- Data extract

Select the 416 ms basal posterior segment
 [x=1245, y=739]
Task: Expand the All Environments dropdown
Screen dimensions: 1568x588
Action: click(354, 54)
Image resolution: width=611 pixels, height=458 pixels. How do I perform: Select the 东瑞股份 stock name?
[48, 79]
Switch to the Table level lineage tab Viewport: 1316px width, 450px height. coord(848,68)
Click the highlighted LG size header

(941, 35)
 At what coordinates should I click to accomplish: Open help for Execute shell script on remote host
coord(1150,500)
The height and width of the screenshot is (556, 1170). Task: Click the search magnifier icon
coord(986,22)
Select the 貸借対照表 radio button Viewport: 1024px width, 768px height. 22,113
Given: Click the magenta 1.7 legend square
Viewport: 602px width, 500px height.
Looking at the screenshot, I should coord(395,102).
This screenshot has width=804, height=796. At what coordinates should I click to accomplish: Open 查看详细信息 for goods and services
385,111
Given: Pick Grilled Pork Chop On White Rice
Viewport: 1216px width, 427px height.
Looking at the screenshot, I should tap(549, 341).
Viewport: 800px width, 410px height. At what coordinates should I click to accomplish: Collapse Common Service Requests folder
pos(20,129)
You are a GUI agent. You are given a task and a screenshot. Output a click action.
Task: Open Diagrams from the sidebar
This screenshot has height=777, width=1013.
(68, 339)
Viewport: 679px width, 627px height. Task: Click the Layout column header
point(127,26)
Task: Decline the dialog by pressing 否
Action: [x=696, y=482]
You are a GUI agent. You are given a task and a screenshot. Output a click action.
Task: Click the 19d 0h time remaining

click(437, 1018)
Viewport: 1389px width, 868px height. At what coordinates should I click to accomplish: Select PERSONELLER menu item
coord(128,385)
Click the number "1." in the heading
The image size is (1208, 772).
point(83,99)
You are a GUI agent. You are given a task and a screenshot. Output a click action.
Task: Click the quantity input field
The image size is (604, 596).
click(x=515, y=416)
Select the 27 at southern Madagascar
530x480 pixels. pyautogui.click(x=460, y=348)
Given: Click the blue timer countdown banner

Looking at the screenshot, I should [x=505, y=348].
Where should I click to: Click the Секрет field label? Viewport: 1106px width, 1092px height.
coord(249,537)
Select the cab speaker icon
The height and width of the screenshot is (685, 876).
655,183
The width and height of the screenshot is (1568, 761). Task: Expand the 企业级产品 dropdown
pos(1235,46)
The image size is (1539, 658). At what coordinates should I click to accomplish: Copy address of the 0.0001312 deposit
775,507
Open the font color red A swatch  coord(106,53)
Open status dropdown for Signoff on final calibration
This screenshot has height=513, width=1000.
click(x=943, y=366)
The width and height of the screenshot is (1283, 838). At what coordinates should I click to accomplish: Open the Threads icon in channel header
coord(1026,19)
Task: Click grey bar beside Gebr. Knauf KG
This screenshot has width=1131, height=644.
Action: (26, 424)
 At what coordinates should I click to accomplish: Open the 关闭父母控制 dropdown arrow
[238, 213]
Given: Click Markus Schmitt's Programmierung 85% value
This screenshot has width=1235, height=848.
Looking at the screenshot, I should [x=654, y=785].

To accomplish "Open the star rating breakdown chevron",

- Exercise details
Each line from the one with "Task: Open Diagrams from the sidebar" through the last line of the records above must be retyped exactly, and no other line may be given.

- Answer for the task
Task: Open Diagrams from the sidebar
This screenshot has height=777, width=1013.
(68, 339)
Viewport: 679px width, 627px height. Task: Click the Layout column header
point(127,26)
Task: Decline the dialog by pressing 否
Action: [x=696, y=482]
You are a GUI agent. You are given a task and a screenshot. Output a click action.
Task: Click the 19d 0h time remaining

click(437, 1018)
Viewport: 1389px width, 868px height. At what coordinates should I click to accomplish: Select PERSONELLER menu item
coord(128,385)
Click the number "1." in the heading
The image size is (1208, 772).
point(83,99)
You are a GUI agent. You are given a task and a screenshot. Output a click action.
Task: Click the quantity input field
The image size is (604, 596).
click(x=515, y=416)
Select the 27 at southern Madagascar
530x480 pixels. pyautogui.click(x=460, y=348)
Given: Click the blue timer countdown banner

Looking at the screenshot, I should [x=505, y=348].
Where should I click to: Click the Секрет field label? Viewport: 1106px width, 1092px height.
coord(249,537)
Select the cab speaker icon
The height and width of the screenshot is (685, 876).
655,183
The width and height of the screenshot is (1568, 761). Task: Expand the 企业级产品 dropdown
pos(1235,46)
The image size is (1539, 658). At what coordinates should I click to accomplish: Copy address of the 0.0001312 deposit
775,507
Open the font color red A swatch  coord(106,53)
Open status dropdown for Signoff on final calibration
This screenshot has height=513, width=1000.
click(x=943, y=366)
The width and height of the screenshot is (1283, 838). At what coordinates should I click to accomplish: Open the Threads icon in channel header
coord(1026,19)
Task: Click grey bar beside Gebr. Knauf KG
This screenshot has width=1131, height=644.
Action: (26, 424)
 At what coordinates should I click to accomplish: Open the 关闭父母控制 dropdown arrow
[238, 213]
Given: Click Markus Schmitt's Programmierung 85% value
This screenshot has width=1235, height=848.
Looking at the screenshot, I should [x=654, y=785].

To accomplish "Open the star rating breakdown chevron",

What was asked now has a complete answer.